(Beginning of Exercise data)
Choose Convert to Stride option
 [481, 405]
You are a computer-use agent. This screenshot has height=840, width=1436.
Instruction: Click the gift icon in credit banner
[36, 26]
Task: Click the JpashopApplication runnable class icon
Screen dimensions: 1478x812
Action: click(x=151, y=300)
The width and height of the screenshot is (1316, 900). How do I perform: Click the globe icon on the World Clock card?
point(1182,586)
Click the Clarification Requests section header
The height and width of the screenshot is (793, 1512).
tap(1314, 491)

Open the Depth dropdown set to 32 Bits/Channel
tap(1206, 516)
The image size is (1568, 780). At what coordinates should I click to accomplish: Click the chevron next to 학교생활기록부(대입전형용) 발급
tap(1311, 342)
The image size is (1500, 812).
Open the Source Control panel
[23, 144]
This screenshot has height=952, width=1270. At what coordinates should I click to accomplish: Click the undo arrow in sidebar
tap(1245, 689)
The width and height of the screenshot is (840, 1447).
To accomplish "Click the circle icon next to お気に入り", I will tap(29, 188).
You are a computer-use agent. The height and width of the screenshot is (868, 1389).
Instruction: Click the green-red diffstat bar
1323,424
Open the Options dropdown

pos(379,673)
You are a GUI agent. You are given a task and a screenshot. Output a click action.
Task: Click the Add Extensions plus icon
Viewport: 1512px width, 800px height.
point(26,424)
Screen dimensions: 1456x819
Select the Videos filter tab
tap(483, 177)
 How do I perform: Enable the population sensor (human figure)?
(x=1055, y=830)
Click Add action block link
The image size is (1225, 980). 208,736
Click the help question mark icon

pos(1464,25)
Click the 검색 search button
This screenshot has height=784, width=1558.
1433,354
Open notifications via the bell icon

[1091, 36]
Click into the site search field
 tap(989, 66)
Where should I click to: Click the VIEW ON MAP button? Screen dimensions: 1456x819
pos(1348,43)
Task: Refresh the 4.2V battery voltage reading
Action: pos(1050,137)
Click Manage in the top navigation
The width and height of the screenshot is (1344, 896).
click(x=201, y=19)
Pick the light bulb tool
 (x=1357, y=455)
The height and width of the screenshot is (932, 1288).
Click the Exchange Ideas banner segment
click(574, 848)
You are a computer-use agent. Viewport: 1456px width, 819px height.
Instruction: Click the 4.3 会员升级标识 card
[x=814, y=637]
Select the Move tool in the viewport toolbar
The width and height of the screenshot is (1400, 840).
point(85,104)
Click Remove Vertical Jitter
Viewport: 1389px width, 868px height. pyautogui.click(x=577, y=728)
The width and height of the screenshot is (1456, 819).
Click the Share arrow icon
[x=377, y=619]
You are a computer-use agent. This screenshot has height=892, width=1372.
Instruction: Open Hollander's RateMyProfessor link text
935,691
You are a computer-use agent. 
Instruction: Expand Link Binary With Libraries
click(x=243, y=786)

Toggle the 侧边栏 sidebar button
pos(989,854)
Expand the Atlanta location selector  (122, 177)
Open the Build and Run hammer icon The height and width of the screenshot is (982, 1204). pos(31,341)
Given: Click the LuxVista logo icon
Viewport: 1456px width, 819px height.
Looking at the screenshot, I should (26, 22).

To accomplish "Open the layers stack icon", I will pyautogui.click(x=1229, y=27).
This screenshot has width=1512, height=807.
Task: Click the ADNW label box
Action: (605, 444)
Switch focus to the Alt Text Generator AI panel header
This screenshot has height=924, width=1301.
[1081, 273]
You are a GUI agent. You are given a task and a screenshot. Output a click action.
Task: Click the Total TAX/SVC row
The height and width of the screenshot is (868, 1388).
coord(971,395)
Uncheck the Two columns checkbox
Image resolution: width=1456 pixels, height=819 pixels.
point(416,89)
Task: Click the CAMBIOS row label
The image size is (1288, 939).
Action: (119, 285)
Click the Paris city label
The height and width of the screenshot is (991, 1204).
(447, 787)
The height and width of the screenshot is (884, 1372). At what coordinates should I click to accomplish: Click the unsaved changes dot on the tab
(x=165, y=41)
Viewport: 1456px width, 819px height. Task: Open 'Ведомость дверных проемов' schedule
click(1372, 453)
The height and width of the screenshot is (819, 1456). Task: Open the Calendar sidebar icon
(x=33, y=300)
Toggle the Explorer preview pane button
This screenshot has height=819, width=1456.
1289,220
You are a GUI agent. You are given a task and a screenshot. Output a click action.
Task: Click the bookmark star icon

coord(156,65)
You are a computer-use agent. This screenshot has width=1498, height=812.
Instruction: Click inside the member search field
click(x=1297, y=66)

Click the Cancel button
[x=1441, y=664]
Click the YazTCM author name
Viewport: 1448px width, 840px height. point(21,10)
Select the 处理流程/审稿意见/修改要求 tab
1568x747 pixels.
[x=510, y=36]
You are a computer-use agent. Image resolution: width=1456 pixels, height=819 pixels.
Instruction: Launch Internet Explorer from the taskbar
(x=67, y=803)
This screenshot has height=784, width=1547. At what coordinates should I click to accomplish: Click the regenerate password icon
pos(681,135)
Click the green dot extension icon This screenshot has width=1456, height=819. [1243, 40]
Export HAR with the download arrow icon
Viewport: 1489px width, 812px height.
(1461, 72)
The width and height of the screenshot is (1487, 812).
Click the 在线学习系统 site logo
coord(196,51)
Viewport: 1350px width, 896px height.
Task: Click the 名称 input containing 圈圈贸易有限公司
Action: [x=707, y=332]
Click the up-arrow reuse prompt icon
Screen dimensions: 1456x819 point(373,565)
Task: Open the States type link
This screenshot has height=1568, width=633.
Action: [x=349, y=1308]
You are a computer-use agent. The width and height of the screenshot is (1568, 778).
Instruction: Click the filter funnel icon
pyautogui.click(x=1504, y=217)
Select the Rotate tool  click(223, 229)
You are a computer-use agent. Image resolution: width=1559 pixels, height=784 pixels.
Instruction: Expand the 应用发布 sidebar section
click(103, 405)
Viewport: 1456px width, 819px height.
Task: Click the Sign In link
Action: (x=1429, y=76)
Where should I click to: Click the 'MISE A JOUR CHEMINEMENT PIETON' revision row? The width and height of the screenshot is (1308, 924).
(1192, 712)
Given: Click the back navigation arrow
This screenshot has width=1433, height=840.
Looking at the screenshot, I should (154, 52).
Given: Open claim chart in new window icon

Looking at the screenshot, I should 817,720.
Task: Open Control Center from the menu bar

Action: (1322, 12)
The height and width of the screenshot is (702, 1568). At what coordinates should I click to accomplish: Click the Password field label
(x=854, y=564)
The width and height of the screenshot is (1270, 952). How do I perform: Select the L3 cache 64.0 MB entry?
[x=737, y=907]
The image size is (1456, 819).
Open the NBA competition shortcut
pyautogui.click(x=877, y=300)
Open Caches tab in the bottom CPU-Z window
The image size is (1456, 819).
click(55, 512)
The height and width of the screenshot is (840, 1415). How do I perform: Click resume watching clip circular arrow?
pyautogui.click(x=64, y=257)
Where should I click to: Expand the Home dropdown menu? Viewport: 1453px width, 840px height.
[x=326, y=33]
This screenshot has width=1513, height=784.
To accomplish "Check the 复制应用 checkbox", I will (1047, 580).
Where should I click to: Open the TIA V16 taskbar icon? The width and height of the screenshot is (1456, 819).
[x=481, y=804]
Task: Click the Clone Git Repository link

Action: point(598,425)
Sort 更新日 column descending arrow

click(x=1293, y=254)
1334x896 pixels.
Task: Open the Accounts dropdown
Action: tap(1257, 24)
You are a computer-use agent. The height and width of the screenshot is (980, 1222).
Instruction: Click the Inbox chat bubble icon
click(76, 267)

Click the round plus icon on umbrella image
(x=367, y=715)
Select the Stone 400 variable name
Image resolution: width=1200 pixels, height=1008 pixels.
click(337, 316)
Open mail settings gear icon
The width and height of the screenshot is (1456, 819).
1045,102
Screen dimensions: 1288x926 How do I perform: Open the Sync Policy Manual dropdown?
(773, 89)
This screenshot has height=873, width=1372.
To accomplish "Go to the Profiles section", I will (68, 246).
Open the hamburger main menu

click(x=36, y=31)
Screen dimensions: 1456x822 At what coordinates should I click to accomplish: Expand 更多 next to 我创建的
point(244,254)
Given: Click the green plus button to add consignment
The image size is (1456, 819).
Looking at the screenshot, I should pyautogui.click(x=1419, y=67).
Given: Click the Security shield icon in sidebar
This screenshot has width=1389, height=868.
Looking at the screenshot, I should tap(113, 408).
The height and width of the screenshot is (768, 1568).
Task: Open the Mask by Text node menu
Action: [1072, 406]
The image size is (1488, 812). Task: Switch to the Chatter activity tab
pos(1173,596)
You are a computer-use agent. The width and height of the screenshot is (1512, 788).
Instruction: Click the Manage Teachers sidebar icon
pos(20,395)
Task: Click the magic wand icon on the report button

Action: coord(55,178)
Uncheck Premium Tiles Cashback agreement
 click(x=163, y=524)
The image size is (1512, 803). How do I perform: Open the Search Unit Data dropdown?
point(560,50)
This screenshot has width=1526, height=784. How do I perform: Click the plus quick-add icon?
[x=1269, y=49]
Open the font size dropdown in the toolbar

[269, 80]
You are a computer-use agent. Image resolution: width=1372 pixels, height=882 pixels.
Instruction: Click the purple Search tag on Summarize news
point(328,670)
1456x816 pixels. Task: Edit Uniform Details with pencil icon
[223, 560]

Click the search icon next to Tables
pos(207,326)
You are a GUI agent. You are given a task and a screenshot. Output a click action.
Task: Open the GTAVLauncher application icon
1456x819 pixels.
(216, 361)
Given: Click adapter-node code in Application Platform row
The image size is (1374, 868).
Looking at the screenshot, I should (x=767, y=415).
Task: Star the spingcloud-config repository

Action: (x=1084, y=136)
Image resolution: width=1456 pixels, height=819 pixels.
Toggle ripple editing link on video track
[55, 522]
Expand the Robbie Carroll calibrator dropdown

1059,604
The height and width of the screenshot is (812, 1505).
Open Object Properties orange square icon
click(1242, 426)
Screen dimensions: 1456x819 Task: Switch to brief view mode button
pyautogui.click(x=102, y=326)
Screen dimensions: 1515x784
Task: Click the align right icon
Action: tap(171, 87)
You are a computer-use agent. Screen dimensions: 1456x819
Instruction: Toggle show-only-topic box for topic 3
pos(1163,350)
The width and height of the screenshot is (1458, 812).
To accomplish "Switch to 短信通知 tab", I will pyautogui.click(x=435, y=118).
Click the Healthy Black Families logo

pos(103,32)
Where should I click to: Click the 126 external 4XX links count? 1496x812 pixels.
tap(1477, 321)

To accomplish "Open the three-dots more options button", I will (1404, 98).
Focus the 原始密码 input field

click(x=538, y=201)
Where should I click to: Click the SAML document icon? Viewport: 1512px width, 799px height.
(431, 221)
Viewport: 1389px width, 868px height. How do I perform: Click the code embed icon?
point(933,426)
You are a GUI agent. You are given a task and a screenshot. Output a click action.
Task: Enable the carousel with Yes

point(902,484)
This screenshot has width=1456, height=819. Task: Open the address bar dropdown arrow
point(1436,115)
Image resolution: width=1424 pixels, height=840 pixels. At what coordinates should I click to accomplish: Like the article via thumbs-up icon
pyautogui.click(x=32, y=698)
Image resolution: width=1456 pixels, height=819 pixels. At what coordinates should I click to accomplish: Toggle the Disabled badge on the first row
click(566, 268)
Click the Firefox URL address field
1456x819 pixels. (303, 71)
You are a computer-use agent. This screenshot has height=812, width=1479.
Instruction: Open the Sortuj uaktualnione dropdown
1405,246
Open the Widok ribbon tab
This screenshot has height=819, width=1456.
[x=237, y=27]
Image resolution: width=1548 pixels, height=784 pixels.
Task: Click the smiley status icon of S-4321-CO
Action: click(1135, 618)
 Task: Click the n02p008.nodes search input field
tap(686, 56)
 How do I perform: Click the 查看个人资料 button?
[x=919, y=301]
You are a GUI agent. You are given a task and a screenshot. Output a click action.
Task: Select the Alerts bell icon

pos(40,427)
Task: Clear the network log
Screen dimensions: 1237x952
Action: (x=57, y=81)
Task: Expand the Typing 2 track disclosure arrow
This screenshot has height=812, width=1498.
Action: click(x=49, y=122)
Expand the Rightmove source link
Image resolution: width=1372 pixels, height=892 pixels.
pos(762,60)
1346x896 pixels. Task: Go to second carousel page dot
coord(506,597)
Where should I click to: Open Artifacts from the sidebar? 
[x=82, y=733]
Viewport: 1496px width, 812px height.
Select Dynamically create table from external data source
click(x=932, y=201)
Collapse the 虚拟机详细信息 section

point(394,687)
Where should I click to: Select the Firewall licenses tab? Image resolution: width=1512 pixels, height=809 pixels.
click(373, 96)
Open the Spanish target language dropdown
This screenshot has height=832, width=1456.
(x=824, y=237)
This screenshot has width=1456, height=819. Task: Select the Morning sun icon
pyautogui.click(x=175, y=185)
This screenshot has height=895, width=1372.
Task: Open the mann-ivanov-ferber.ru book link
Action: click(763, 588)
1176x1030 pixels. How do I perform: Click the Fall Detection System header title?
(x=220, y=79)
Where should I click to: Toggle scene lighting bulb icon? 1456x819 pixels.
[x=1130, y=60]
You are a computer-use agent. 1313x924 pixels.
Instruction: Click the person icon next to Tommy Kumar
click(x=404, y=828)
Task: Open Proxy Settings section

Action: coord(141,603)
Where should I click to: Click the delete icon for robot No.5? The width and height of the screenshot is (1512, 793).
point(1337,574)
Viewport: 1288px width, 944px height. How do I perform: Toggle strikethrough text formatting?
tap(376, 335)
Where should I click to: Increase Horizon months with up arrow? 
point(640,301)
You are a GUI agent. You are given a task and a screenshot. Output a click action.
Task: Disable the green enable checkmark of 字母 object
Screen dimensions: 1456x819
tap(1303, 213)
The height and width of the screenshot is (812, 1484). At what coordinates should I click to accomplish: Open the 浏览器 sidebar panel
(End of Exercise data)
◆ **What is required**:
Your answer should hold only the lines from the one with "Task: Open Proxy Settings section" through the end of the listing above, both ends included, written out exactly.

◆ **Answer below**:
Task: Open Proxy Settings section

Action: coord(141,603)
Where should I click to: Click the delete icon for robot No.5? The width and height of the screenshot is (1512, 793).
point(1337,574)
Viewport: 1288px width, 944px height. How do I perform: Toggle strikethrough text formatting?
tap(376, 335)
Where should I click to: Increase Horizon months with up arrow? 
point(640,301)
You are a GUI agent. You are given a task and a screenshot. Output a click action.
Task: Disable the green enable checkmark of 字母 object
Screen dimensions: 1456x819
tap(1303, 213)
The height and width of the screenshot is (812, 1484). At what coordinates should I click to accomplish: Open the 浏览器 sidebar panel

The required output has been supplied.